This article was first published on the Nebula Graph Community public account
This article is compiled from BIGO's theme sharing on nMeetp, and mainly introduces BIGO's understanding and exploration of data management construction in the past year. The core focus of BIGO data management is the construction of a metadata platform to support upper-level data management and construction applications, including data maps, data modeling, data governance, and authority management. This paper mainly focuses on the following five directions:
- OneMeta infrastructure;
- Graph Engine: Nebula replaces JanusGraph
- Data asset platform application;
- Adhoc ad hoc query;
- future plan
BIGO is an independent company established on the basis of the original mobile new product department of YY Live (the parent company of YY Live), and is committed to building the world's leading community-based video live broadcast application and brand. Its flagship product, BIGO LIVE, topped the list of free apps in Thailand just one month after its launch.
Data management platform
The picture above is an abstract diagram of the BIGO data asset management platform. As shown in the picture above, the metadata platform stores data such as technical metadata, business metadata, data lineage, data measurement, normative model, and permission content. Based on the metadata platform The upper layer connects to the application layer, including: map, cost, data access, authority, governance, and model.
OneMeta Infrastructure
business background
Currently BIGO data management faces the following problems:
- The metadata is messy and non-standard, and there is no unified search and management platform;
- Data has no blood relationship, and each development platform is like a data island;
- Without business metadata, it is difficult for business parties to query and unify the caliber;
- Extensive management and control of data rights, primitive rights application and approval process;
To put it simply: lack of standards, lack of data connection, lack of business metadata, and lack of fine-grained authority control. For this reason, BIGO has built a metadata management platform OneMeta to solve the above problems.
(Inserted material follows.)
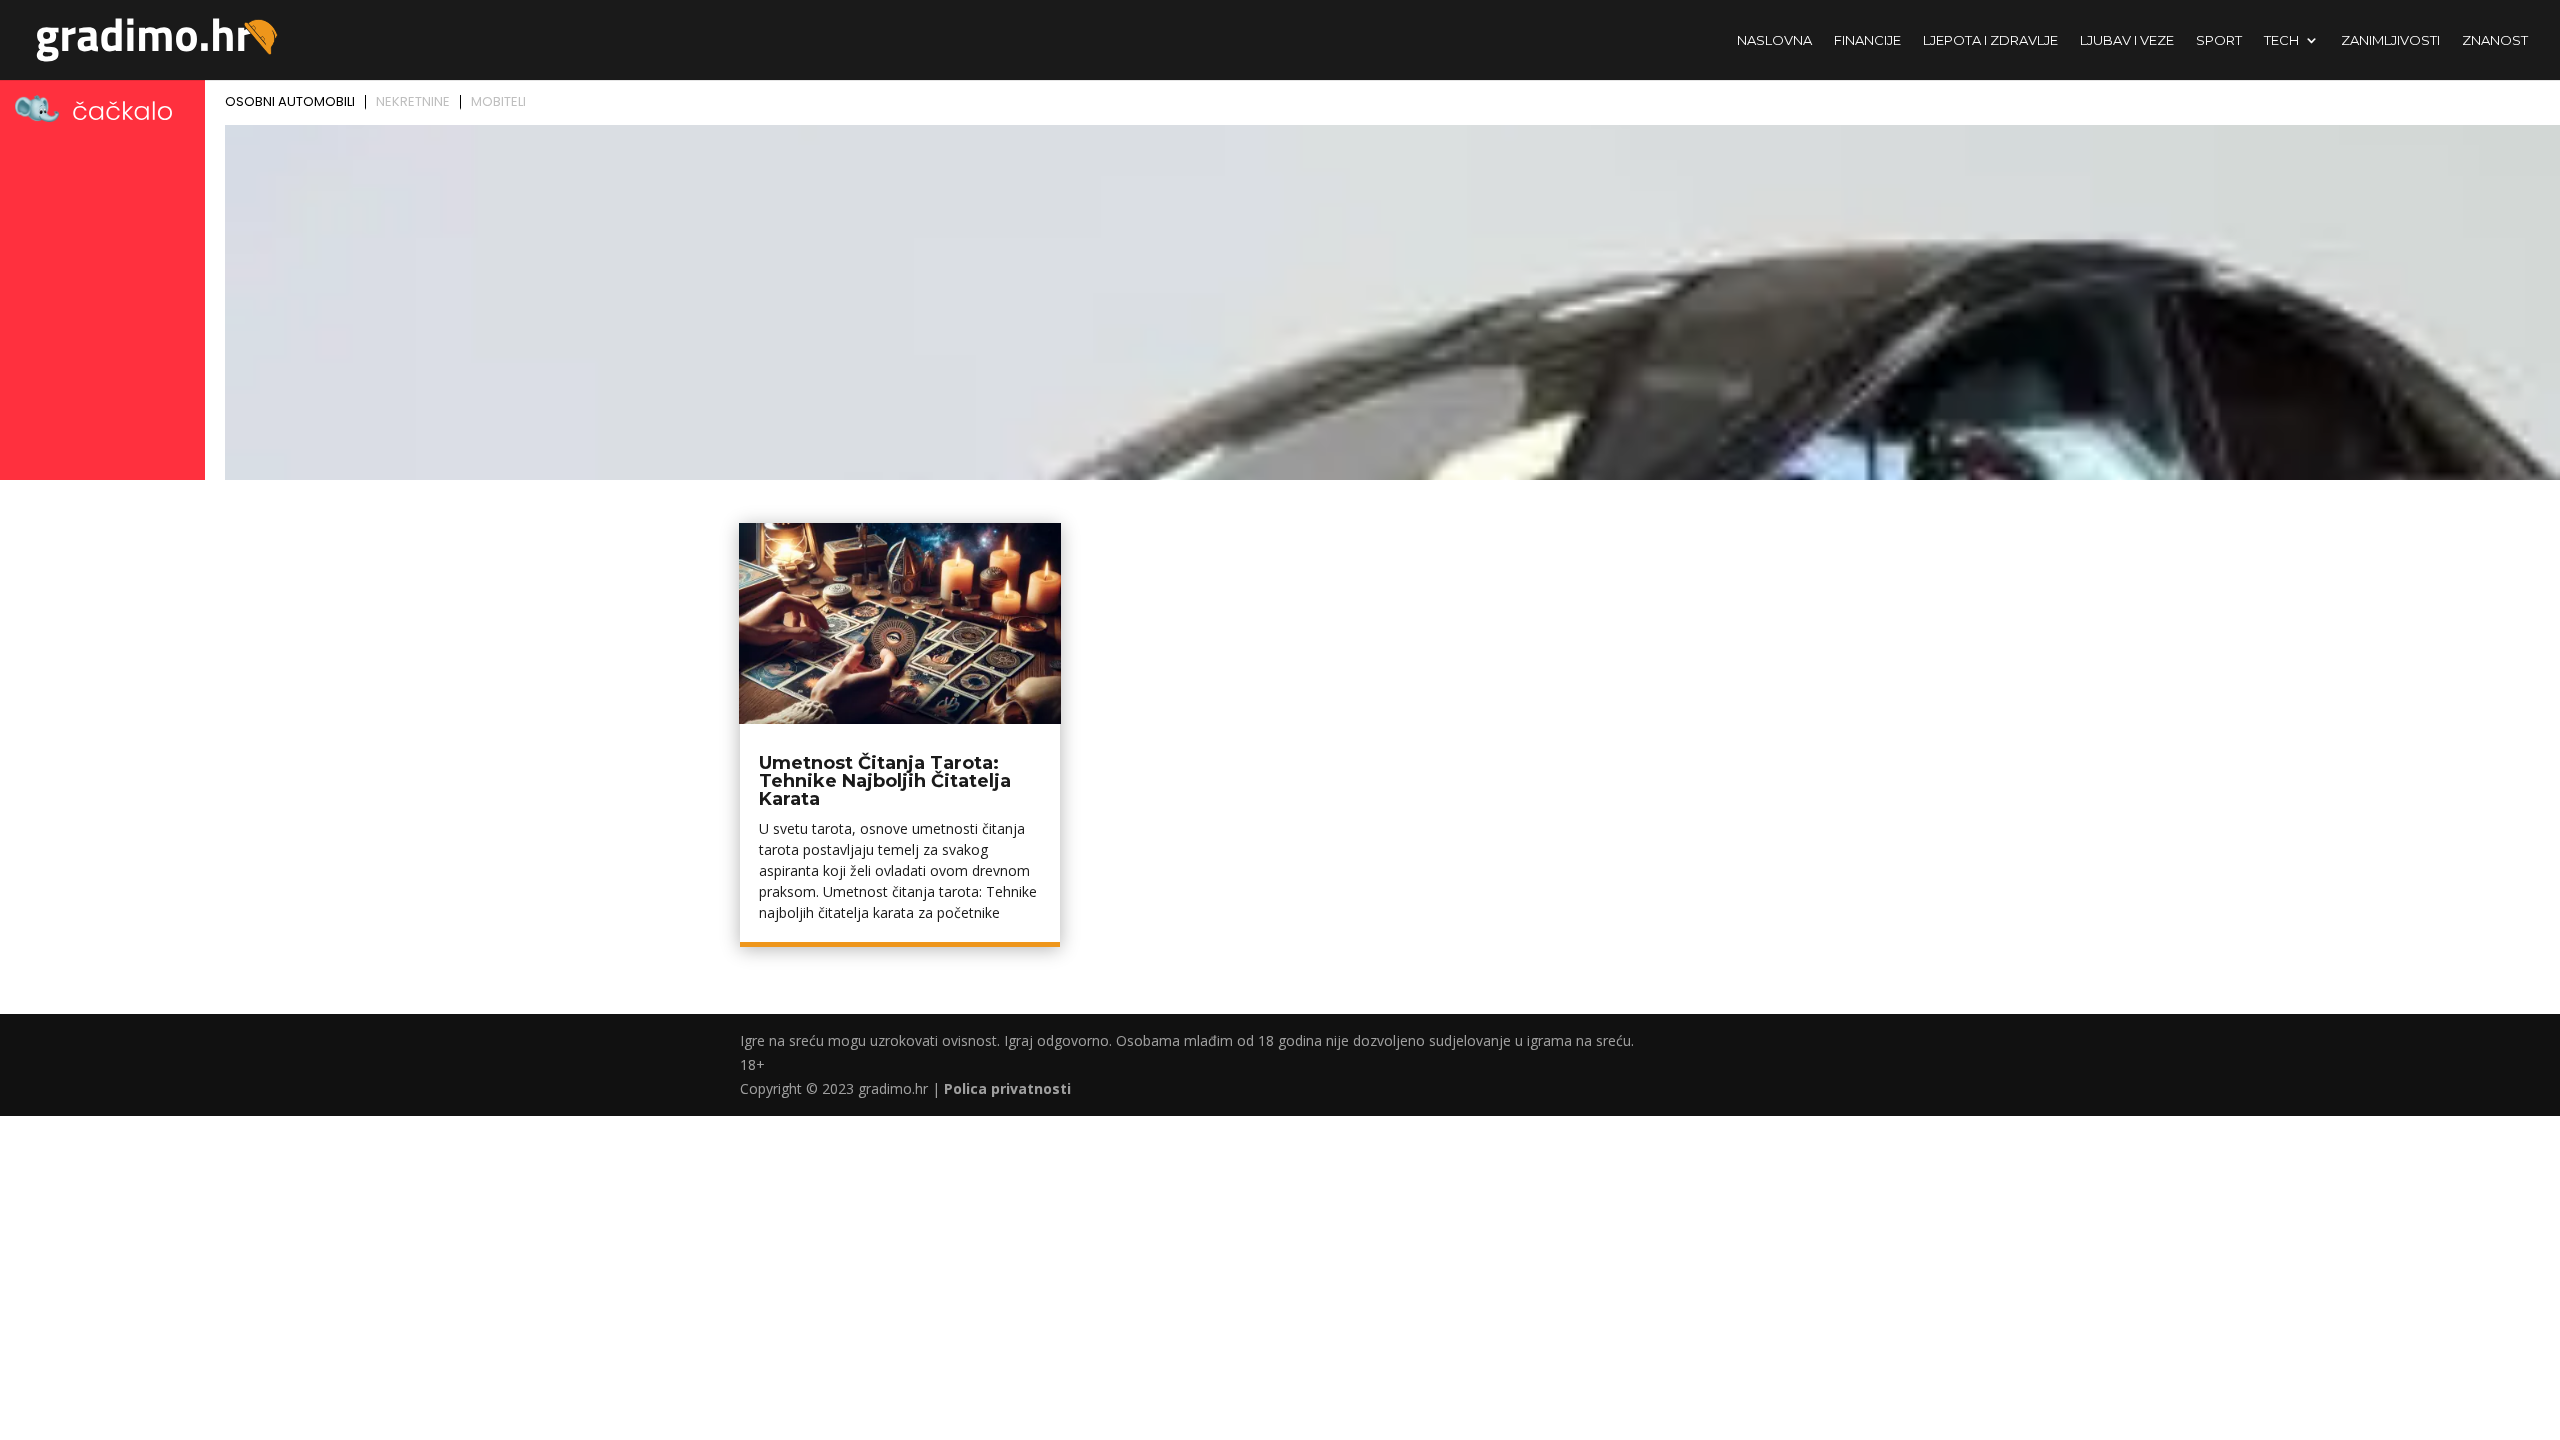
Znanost (2495, 40)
The platform capabilities of OneMeta are as follows:
- Real-time storage and management of global metadata, and unified construction of a company's personal and team data asset catalog.
- Application storage management capabilities such as data maps, data retrieval queries, data governance, blood marriage, rights management, and standard models.
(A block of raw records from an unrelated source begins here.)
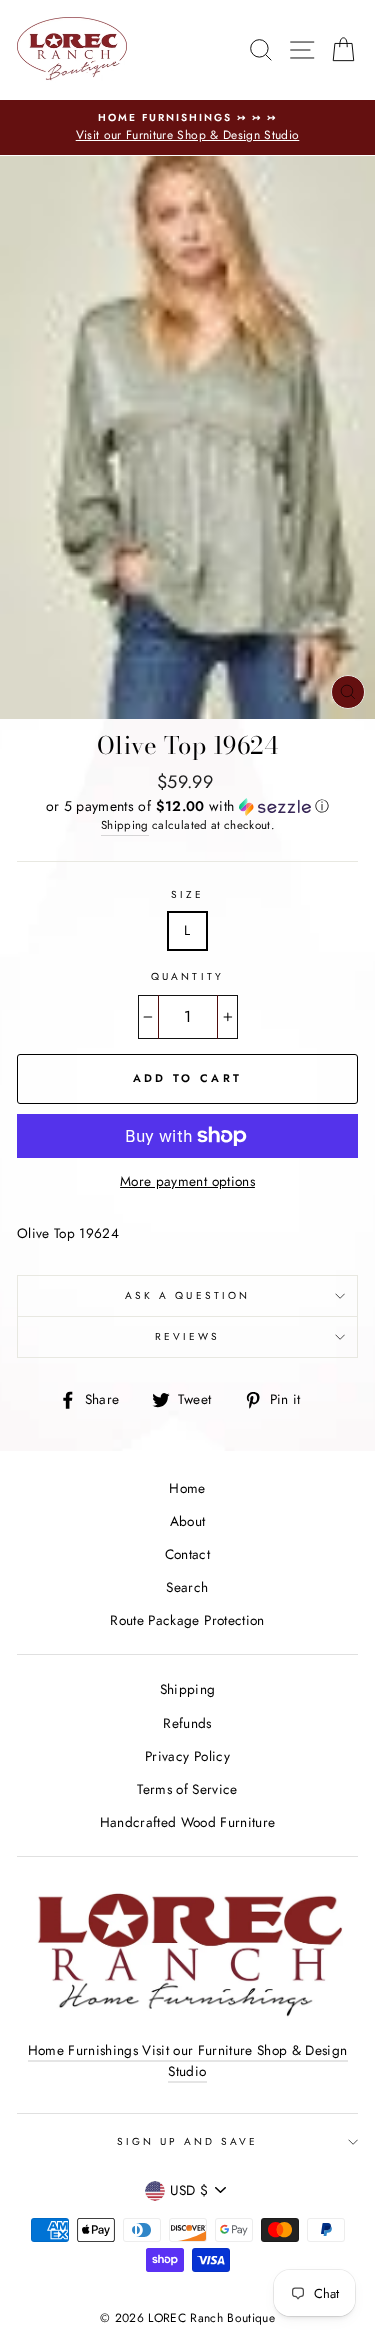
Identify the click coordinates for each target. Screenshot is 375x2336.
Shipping (125, 825)
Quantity (187, 976)
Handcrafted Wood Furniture (188, 1822)
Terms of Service (187, 1789)
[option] (187, 128)
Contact (187, 1554)
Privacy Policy (187, 1756)
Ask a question (187, 1295)
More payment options (187, 1181)
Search (187, 1587)
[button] (187, 806)
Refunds (187, 1723)
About (188, 1521)
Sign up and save (188, 2141)
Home (187, 1488)
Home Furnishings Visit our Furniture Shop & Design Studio (188, 2061)
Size (187, 894)
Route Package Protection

- Supports the storage of metadata and blood relationship such as HIVE / HDFS / OOZIE / CLICKHOUSE / BAINA / SPARKSQL / KYUUBI / KAFKA.
- Accurately measure business metadata: update information such as the number of operations, hot and cold degrees, and business attribution of various metadata.
Metadata Platform Architecture
BIGO metadata platform mainly relies on Apache Atlas, Vesoft Nebula, Yandex ClickHouse and BIGO's internally developed DataCollector for construction, which can be divided into four layers as a whole.
The top layer (blue part) is the source of data collection and the DataCollector service. The technical metadata of each platform is mainly collected in real time in the form of hooks, while the business metadata is scheduled and updated at the hour or day level through the DataCollector service; the second Layer (orange part) is the message queue and API layer, providing channel access data to Atlas; the third layer is Atlas (green part), which is the core metadata management layer, all metadata, attribute information and blood relationship All are managed in Atlas, and the Atlas layer also provides interfaces for application calls; the bottom layer (purple part) is the storage layer, mainly using Nebula Graph, Elasticsearch and ClickHouse, where the main metadata are stored in Nebula, which requires The full-text indexed data is transferred to ES through Nebula Graph, and when historical trends or aggregated data need to be queried, the data is read from CK (ClickHouse).
Apache Atlas optimization
This part explains what kind of optimization BIGO has made based on the open source Atlas, mainly in the following aspects:
- Audit capability building is realized through SpringBoot aspect.
- Introduce MicroMeter and Prometheus to realize monitoring and alarm capability building.
- Extract the graph engine dependency, support the reading and writing of the distributed Nebula Graph graph engine, and add 3w+ lines of code.
- Added access speed control and black and white list functions to control burst traffic and malicious access and ensure system stability.
- Periodic task to clean up stale Process data to avoid data bloat.
- Add the Atlas smooth exit mechanism to prevent the loss of consumption messages due to restarts.
- Reconstruct the DAG graph display of blood relationship, optimize the user's visual experience and avoid the problem of slow rendering of large images.
- It supports the workflow of the blood relationship related scheduling engine, and solves the most important part of "finding and outputting" in the data blood relationship.
- Hook expansion: New support for metadata collection such as Oozie, Kyuubi, Baina, ClickHouse, and Kafka.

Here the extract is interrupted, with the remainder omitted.